■ **Datos registrados**
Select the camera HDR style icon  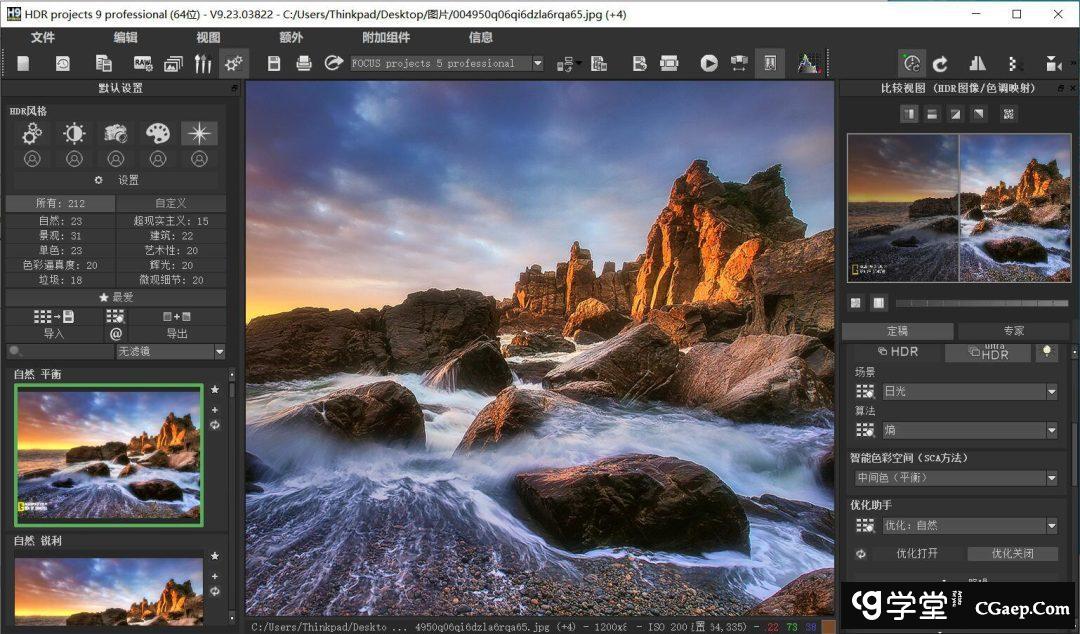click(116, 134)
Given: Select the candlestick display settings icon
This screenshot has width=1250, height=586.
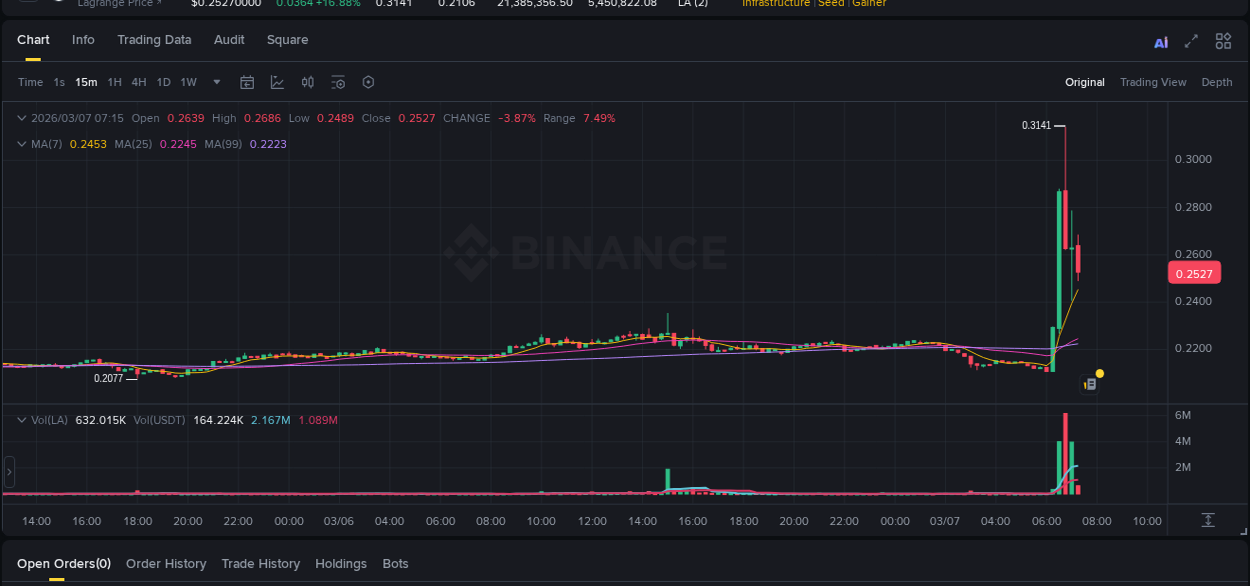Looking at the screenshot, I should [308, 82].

--

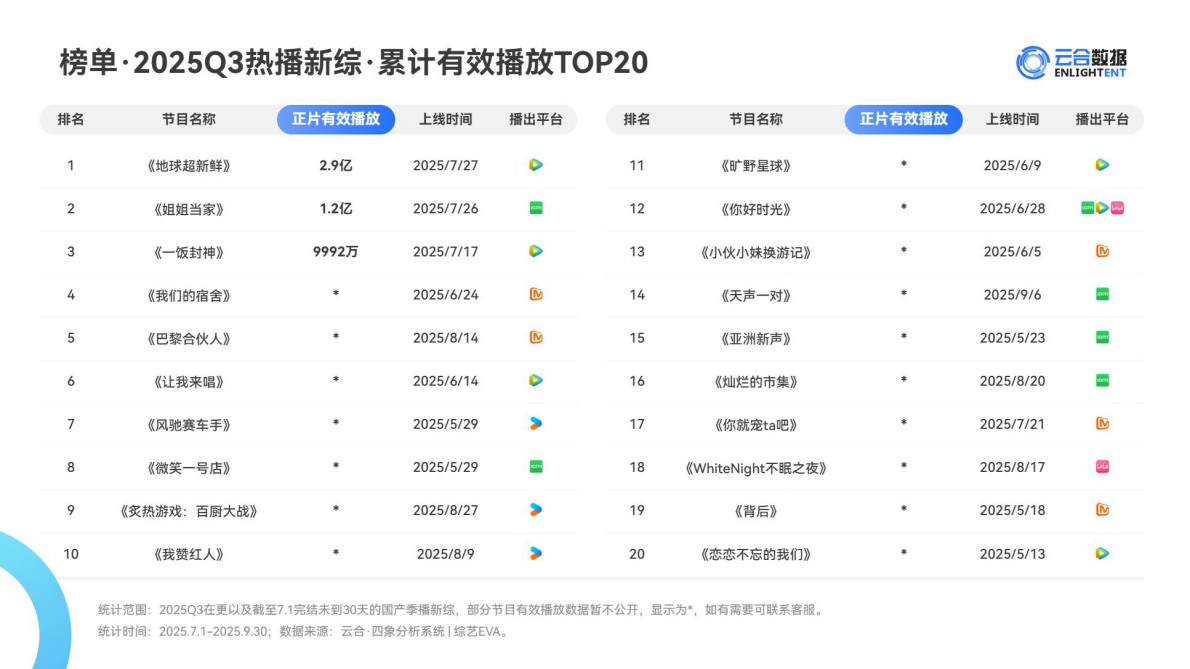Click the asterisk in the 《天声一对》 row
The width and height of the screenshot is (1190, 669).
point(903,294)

* * *

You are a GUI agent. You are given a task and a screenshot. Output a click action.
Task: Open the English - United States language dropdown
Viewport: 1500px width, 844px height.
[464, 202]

■ **Requisito**
Identifica en el listado todas las líneas que contienen la palabra "height" y cópialas.

■ **Solución del problema**
This screenshot has width=1250, height=586.
The width and height of the screenshot is (1190, 669).
Viewport: 1500px width, 844px height.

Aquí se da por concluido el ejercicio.